In the open-label multicenter trial, 102 patients who underwent R0 resection were randomly assigned to receive erlotinib at 150 mg once daily for 2 years (n = 51) or vinorelbine at 25 mg/m2 on days 1 and 8 and cisplatin at 75 mg/m2 on day 1 of four 21-day cycles. Results are in the intention-to-treat population.
Key Findings
The median follow-up was 54.8 months in the erlotinib group and 63.9 months in the vinorelbine/cisplatin group. On Kaplan-Meier analysis, erlotinib was associated with significantly improved disease-free survival (hazard ratio [HR] = 0.38, 95% confidence interval [CI] = 0.20–0.70, P < .001).
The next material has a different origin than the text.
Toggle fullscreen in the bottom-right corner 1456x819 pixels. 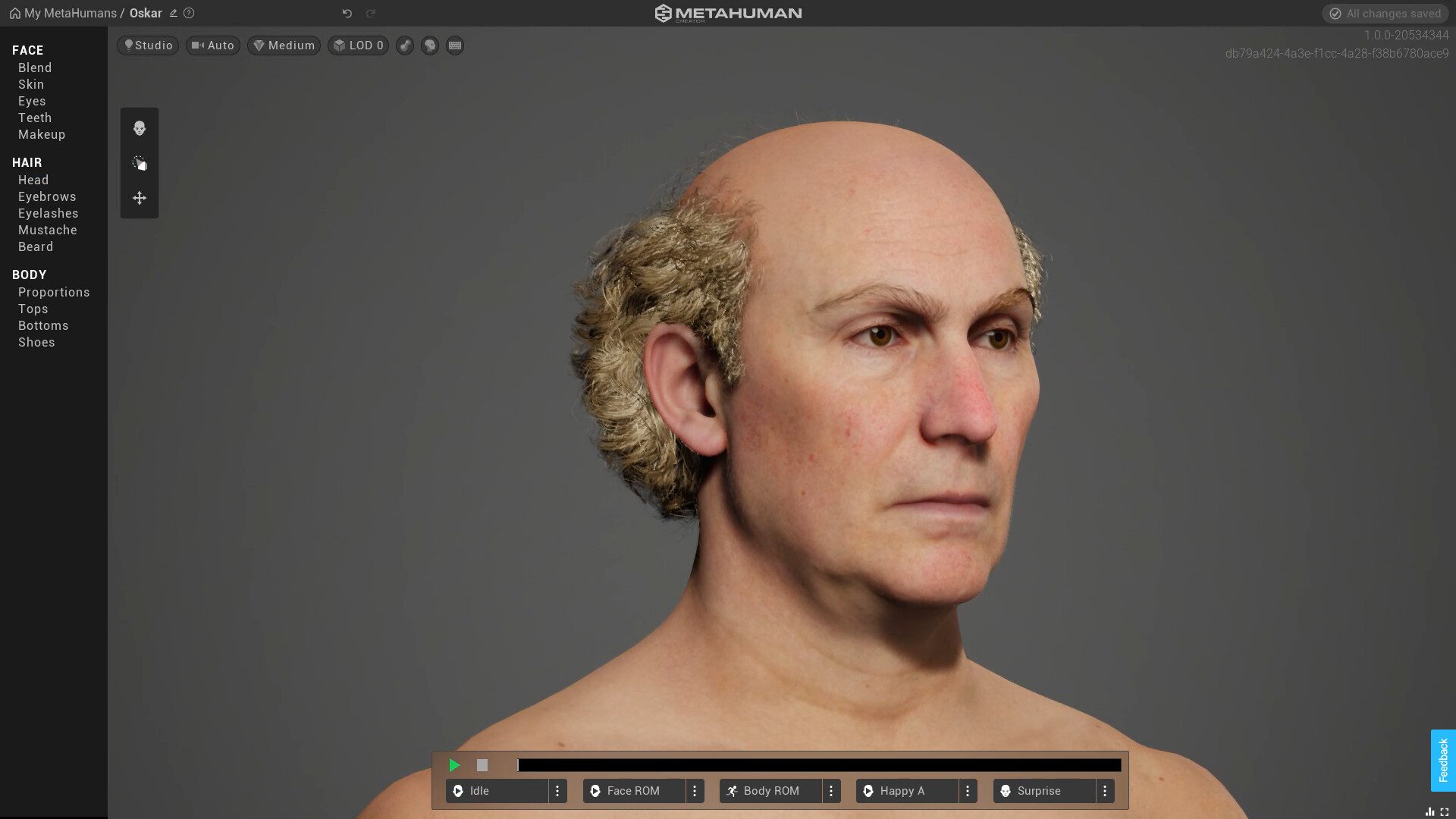pos(1445,811)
Five-year disease-free survival was 48.2% (95% CI = 29.4%–64.7%) in the erlotinib group; since patients in the chemotherapy group either reached the endpoint or were censored at the end of follow-up, 5-year disease-free survival could not be calculated.
Median overall survival was 84.2 months (95% CI = 78.1 months–not evaluable) in the erlotinib group vs 61.1 months (95% CI = 39.6–82.1 months) with chemotherapy (HR = 0.37, 95% CI = 0.19–0.73, P = .003). The 5-year overall survival rates were 84.8% vs 51.1%.
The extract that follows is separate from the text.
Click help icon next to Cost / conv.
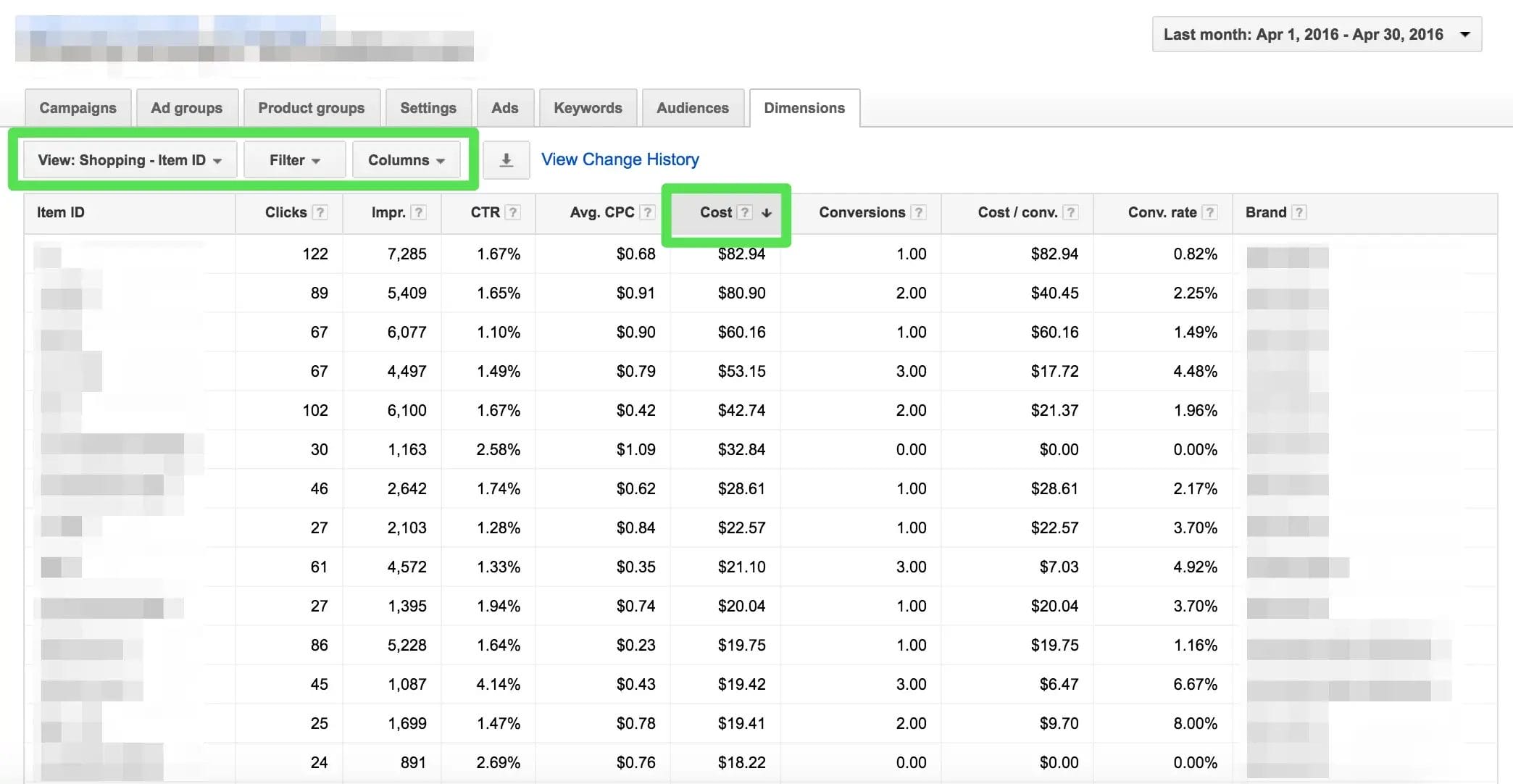 (1070, 212)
Whole-exome sequencing in 34 patients in the erlotinib group and 31 in the chemotherapy group showed that the most common genes with variants co-occurring at baseline were TP53, MUC16, FAM104B, KMT5A, and DNAH9. In the erlotinib group, the presence of a single-nucleotide polymorphism in UBXN11 was associated with significantly poorer disease-free survival (P = .01).
The investigators concluded, “To our knowledge, this study is the first to demonstrate a clinically meaningful overall survival improvement with adjuvant erlotinib compared with chemotherapy in R0 stage III EGFR-mutant NSCLC.”
Changli Wang, MD, of Tianjin Medical University Cancer Institute and Hospital, National Clinical Research Center for Cancer, Tianjin, is the corresponding author for the Journal of Clinical Oncology article.
Disclosure: The study was funded by Shanghai Roche Pharmaceuticals, Inc, and the National Natural Science Foundation of China. For full disclosures of the study authors, visit ascopubs.org.